Normalized Cosine Similarity#

cosine_sim

Normalized Cosine Similarity (NCS) leverages a sentence transformer to map LLM outputs to an embedding space and measure similarity using those sentence embeddings.

Definition#

Let \(V: \mathcal{Y} \rightarrow \mathbb{R}^d\) denote the sentence transformer, where \(d\) is the dimension of the embedding space.

The average cosine similarity across pairings of the original response with all candidate responses is given as follows:

\[CS(y_i; \tilde{\mathbf{y}}_i) = \frac{1}{m} \sum_{j=1}^m \frac{\mathbf{V}(y_i) \cdot \mathbf{V}(\tilde{y}_{ij})}{\|\mathbf{V}(y_i)\| \|\mathbf{V}(\tilde{y}_{ij})\|}\]

To ensure a standardized support of \([0, 1]\), we normalize cosine similarity to obtain confidence scores as follows:

\[NCS(y_i; \tilde{\mathbf{y}}_i) = \frac{CS(y_i; \tilde{\mathbf{y}}_i) + 1}{2}\]

Key Properties:

  • Uses sentence-level embeddings rather than token-level

  • Efficient computation compared to token-level methods like BERTScore

  • Normalized to \([0, 1]\) range where 1 indicates perfect semantic similarity

How It Works#

  1. Generate multiple candidate responses \(\tilde{\mathbf{y}}_i\) from the same prompt

  2. Encode the original response and all candidates using a sentence transformer

  3. Compute cosine similarity between the original response embedding and each candidate embedding

  4. Average the similarities and normalize to \([0, 1]\)

The default sentence transformer is all-MiniLM-L6-v2, which provides a good balance between speed and quality for semantic similarity tasks.

Parameters#

When using BlackBoxUQ, specify "cosine_sim" in the scorers list.

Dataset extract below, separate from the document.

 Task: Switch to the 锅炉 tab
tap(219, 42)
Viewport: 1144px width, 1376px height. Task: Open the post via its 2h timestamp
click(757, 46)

You can also specify a custom sentence transformer using the sentence_transformer parameter.

Example#

from uqlm import BlackBoxUQ

# Initialize with cosine_sim scorer
bbuq = BlackBoxUQ(
    llm=llm,
    scorers=["cosine_sim"],
    sentence_transformer="all-MiniLM-L6-v2"  # Default sentence transformer
)

# Generate responses and compute scores
results = await bbuq.generate_and_score(prompts=prompts, num_responses=5)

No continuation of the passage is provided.